I genuinely don't get this.

You don't trust the OS not to spy on you, so you covered the camera? Fine. But if you don't trust the OS, how do you stop it from, say, uploading everything you type to Google? OK, perhaps you have a highly restrictive firewall, or only use it offline (reading ebooks?)

But in that case, what's the point of the black tape over the camera? It now has no way of contacting the mothership; all you've done is restrict your ability to take pictures.

Surely the better idea would be to compile an AOSP build for the N7 (or maybe just get CyanogenMod if you're less paranoid?) and you basically have a tablet which you completely control without buying a Jolla (with an equivalent app ecosystem and less bugs)?

Note that there are definitely reasons to get a Jolla phone; for example the fact that AOSP on the N7 is unsupported by google -- just saying I don't fully understand the tape on the camera when you don't trust the OS.

(maybe it was just a figure of speech; in which case, ignore me -- it didn't come across that way in your comment)

1 comments

It's basic OpSec. You disable the services you don't need. You always build security in layers.

* [Dataset rows]
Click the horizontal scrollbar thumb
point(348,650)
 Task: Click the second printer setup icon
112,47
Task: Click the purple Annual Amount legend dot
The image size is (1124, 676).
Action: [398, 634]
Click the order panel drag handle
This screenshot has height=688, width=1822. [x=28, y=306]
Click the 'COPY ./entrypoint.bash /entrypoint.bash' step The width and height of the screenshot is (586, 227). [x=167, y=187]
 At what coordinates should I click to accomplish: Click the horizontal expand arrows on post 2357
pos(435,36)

* [Problems]
1 > Do these statements agree with the camera-tape discussion? Answer yes or no for each, and quote the deciding words of the text.
(a) The first writer proposes compiling an AOSP build for the N7.
(b) The first writer claims there is no reason to get a Jolla phone.
(c) The reply holds that security should be built in layers.
2 > Please go on with the camera-tape discussion from where it stops.

* [Answers for the tasks]
1 >
(a) Yes: "Surely the better idea would be to compile an AOSP build for the N7"
(b) No: "Note that there are definitely reasons to get a Jolla phone"
(c) Yes: "You always build security in layers."

2 >
Some devices, e.g. a Dell All-in-one PC, come with a little latch that you can pull in front of the forward-facing camera. It's often not just the mothership that is the target of these measures. It could even be family who misguidedly install spyware.

>It could even be family who misguidedly install spyware. That's an application installed by the user; But this won't protect you against the core OS (the Dell's with a camera shutter is not meant to protect you against Microsoft).

Your original comment seemed to indicate it's was Google's privacy policies you were protecting yourself against. And Google supplies the OS -- most of which is open source.

Comparing the open-ness of the SW, both of them are equally open or closed. The Sailfish UI is closed source (but you get something close using Mer) -- As for android, just GApps is closed (which, I would argue, is better than the Sailfish situation)

So, if you are motivated to not use android due to paranoia; my recommendation is to run a AOSP build with F-Droid as an app store. There are many reasons to use a Jolla phone. Privacy alone is not a reason to switch ecosystems (as I said earlier: there are other, more compelling reasons).

And of course, you need the black tape covering your camera on both the Android and the Jolla (which was your original statement I disagreed with :)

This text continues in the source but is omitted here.